_redmine_session cookie security flaw
|Category:||Accounts / authentication|
Once logged in redmine , simply look for the cookie is generated and then use it to log in from another browser, without knowing your user name and password . It's a big security breach because anyone with access to copy the cookie , you can logging of that user without any approval of the person and without being detected.
#1 Updated by Ieuan Jenkins about 7 years ago
If you can access a user's cookie, you'd probably have access to the credentials they posted to authenticate as well.

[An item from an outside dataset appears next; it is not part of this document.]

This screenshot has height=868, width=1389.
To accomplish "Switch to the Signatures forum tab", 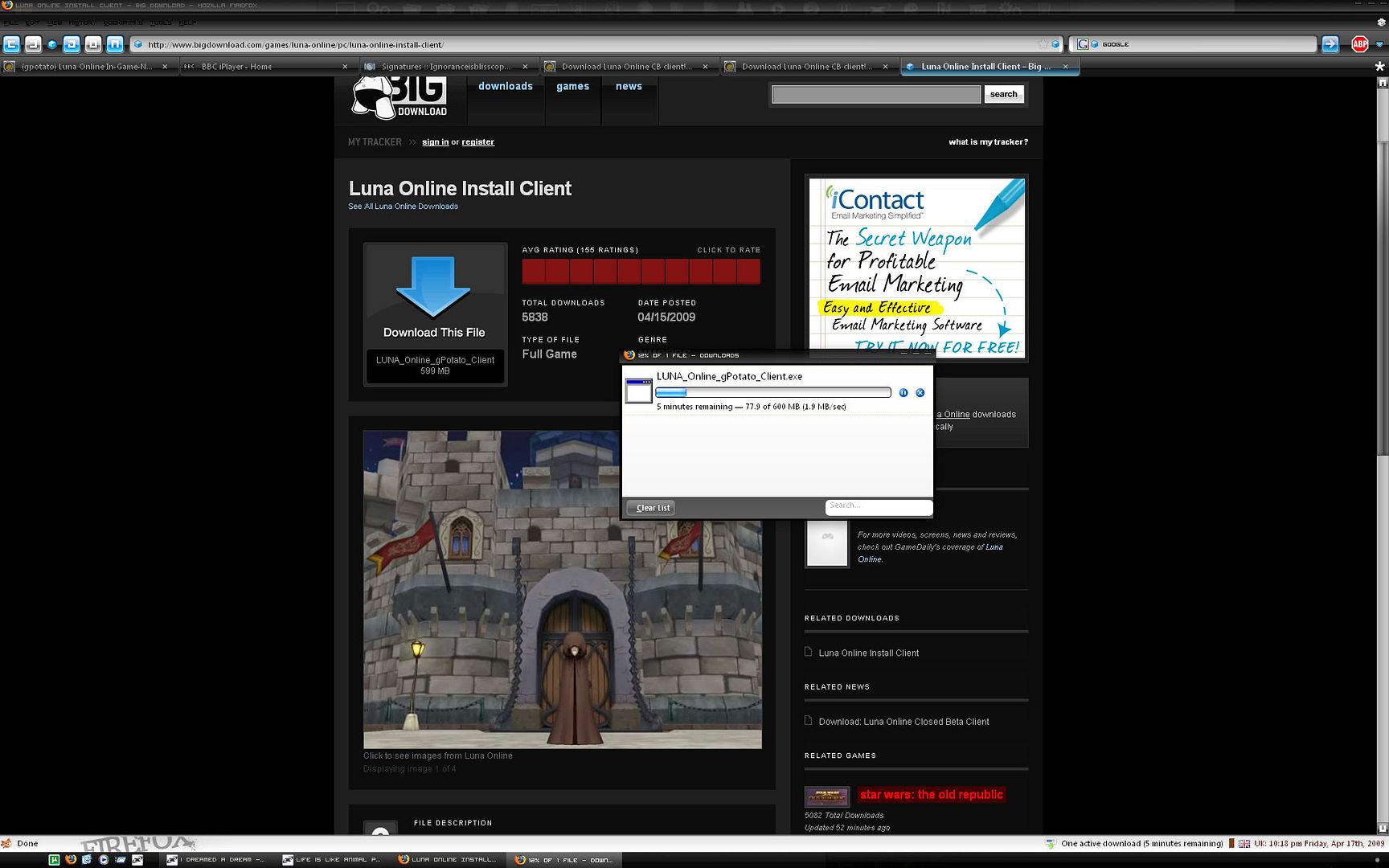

You should be enabling the HTTPS protocol option in the Redmine administration menu which then ensures the
_redmine_session cookie is a secure cookie and cannot be intercepted.
#2 Updated by Toshi MARUYAMA about 7 years ago
- Status changed from New to Needs feedback
I think it is Rails mater not Redmine.
config.session_store :cookie_store, :key => '_redmine_session'
config.session_store :cookie_store, :key => '_redmine_session', :secure => true
#3 Updated by Marcelo Dalmao about 7 years ago
Thank you for your answers. The first do not think this solves the problem , but I'll try both and tell them whether or not addressed.
I explain a little better what probe done, for example we have a redmine is redmine.com , and a project called X, entered from any browser with a valid user, and access to project X. By accessing saved the contents of the cookie for use in another browser.
Open a new browser screen enter Loguin , then loaded cookie previously obtained in the new browser with content that had copied . Once you do this directly access a project X, without entering username and password.